Search the records for lines that contain the word "Uncheck". Copy them all.
[DATA IN THIS EXERCISE — start]
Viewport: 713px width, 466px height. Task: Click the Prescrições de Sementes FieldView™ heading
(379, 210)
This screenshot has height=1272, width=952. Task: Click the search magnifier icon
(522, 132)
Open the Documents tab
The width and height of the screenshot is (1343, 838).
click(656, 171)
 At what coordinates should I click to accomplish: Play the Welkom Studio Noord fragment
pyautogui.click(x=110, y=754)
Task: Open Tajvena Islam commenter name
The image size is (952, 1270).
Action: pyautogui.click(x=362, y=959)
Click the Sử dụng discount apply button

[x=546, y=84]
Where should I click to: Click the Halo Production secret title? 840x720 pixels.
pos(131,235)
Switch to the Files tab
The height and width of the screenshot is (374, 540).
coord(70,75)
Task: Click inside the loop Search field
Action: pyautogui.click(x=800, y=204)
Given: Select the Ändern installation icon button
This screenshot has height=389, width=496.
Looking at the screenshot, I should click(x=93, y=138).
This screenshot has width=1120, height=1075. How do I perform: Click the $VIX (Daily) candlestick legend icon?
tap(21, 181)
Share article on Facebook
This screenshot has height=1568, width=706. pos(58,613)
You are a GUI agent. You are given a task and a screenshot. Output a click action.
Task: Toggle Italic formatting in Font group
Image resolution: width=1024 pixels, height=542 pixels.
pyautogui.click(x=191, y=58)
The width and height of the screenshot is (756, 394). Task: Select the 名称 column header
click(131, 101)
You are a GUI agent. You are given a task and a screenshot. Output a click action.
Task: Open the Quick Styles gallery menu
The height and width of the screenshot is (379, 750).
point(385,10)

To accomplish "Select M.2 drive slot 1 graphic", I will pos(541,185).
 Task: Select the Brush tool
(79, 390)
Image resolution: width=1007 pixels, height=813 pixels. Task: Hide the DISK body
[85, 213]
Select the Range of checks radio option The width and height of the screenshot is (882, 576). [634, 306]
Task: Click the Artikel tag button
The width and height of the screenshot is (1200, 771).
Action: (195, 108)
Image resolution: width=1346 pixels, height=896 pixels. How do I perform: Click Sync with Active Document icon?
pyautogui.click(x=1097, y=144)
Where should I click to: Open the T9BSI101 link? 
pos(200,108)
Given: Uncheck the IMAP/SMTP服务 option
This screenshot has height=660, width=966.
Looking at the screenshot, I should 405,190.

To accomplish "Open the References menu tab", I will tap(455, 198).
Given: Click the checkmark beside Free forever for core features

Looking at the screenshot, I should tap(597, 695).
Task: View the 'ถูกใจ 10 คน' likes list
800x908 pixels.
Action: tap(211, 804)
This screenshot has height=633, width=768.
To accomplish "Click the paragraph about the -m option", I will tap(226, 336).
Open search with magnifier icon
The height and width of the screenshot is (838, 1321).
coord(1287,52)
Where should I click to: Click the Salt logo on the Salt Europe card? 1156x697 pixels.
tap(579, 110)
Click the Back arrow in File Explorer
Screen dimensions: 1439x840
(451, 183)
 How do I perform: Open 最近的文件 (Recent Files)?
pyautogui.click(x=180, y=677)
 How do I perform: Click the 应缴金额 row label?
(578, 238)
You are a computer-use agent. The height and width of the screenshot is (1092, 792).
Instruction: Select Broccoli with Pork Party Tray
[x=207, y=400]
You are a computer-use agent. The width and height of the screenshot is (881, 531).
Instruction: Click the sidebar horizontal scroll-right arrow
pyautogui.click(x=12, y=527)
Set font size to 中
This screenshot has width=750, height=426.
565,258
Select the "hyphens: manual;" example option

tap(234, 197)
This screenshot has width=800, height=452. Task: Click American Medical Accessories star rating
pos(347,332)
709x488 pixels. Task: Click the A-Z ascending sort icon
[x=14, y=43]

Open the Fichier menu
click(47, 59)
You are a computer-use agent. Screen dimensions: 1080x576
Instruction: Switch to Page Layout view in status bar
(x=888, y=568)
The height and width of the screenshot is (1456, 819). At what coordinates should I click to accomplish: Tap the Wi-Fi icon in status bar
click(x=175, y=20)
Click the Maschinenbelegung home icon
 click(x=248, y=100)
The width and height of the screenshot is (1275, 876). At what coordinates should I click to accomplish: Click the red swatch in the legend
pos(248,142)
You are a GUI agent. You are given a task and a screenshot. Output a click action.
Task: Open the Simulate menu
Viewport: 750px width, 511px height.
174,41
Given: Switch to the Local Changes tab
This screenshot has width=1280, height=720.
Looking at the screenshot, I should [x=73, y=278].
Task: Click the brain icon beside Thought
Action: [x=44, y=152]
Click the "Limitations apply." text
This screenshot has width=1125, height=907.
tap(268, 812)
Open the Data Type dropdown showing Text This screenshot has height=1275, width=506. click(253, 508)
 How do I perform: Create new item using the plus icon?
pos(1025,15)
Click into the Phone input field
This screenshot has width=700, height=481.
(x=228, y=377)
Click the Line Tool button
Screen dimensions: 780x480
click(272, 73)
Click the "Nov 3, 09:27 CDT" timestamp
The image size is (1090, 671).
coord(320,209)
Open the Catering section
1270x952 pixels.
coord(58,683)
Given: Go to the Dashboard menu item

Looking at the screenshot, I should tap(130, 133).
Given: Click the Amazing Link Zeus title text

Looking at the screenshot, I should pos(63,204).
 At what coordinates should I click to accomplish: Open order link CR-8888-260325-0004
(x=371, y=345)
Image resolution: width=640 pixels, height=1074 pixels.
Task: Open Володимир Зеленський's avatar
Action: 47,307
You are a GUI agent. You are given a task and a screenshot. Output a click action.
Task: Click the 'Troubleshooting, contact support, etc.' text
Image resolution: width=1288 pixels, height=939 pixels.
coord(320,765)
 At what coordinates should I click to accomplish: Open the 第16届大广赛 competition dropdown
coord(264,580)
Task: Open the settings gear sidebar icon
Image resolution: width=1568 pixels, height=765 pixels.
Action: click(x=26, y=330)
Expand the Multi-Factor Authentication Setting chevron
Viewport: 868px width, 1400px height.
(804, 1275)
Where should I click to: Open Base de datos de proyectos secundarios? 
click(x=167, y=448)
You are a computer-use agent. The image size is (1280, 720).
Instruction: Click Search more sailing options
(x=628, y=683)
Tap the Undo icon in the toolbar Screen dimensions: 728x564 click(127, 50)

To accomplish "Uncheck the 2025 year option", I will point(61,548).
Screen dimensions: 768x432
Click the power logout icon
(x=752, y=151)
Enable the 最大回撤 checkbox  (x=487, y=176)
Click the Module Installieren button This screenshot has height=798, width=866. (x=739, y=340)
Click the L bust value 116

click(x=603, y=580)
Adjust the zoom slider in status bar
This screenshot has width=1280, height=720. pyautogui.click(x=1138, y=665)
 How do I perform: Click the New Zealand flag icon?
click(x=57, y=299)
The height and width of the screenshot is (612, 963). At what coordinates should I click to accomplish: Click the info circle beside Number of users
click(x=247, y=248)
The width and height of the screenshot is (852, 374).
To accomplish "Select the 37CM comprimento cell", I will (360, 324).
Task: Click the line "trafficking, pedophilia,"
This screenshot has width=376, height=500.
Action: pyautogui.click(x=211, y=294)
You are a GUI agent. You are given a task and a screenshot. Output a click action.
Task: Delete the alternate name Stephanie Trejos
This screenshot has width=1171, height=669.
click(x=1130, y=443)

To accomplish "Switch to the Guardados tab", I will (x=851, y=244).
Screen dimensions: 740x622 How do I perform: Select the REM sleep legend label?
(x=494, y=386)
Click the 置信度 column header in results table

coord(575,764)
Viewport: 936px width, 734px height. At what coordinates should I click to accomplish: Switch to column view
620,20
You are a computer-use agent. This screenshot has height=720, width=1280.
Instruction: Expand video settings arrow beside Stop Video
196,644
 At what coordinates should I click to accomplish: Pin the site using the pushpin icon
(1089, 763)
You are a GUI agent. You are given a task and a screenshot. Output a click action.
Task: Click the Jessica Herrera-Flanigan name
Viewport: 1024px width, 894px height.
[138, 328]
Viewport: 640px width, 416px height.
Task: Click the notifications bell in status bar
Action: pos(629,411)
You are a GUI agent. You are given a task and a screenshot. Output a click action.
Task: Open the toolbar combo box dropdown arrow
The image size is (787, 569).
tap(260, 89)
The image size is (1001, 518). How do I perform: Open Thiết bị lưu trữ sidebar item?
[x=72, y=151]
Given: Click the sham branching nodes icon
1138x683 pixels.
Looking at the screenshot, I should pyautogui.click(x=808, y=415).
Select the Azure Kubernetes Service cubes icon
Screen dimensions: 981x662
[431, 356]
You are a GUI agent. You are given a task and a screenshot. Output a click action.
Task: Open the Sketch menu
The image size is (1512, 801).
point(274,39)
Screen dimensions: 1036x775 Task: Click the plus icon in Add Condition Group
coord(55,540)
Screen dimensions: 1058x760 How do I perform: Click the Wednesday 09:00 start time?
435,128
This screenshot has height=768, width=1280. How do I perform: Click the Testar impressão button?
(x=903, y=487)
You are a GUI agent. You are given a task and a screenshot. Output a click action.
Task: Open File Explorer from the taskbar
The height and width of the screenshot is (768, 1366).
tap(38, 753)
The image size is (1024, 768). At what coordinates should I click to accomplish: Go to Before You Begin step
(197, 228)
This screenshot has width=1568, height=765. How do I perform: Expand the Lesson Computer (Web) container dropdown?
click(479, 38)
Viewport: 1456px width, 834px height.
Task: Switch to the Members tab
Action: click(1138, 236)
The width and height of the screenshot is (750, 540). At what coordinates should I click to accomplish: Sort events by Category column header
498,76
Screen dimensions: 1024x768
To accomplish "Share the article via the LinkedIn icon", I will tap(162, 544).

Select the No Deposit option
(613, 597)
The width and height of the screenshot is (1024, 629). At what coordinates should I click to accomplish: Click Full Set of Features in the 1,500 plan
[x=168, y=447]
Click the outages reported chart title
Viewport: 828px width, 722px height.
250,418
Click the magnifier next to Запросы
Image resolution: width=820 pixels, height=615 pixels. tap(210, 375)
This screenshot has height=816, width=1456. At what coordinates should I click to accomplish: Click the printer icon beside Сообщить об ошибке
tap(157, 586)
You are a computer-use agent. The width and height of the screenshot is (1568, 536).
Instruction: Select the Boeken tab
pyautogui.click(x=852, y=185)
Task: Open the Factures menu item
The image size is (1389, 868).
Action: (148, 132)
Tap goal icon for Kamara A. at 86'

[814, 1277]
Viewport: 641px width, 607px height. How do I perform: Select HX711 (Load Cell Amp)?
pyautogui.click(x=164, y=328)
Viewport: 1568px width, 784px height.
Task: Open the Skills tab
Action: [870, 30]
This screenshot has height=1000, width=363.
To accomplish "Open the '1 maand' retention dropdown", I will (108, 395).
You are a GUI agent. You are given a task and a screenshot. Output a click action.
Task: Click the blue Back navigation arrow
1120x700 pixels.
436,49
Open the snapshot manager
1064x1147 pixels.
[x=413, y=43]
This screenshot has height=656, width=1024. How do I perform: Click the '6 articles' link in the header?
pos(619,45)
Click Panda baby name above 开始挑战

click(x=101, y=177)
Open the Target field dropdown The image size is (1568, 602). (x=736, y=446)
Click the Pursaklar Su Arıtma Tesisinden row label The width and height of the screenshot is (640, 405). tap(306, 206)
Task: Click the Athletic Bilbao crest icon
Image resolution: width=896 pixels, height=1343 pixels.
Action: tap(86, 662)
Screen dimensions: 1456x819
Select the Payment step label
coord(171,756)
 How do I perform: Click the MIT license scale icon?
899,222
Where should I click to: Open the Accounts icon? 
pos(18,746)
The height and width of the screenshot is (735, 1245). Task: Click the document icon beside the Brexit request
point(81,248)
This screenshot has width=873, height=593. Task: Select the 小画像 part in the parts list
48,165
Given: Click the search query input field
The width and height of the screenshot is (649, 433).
[DATA IN THIS EXERCISE — finish]
● **ANSWER SECTION**:
Given: Uncheck the IMAP/SMTP服务 option
To accomplish "Uncheck the 2025 year option", I will point(61,548).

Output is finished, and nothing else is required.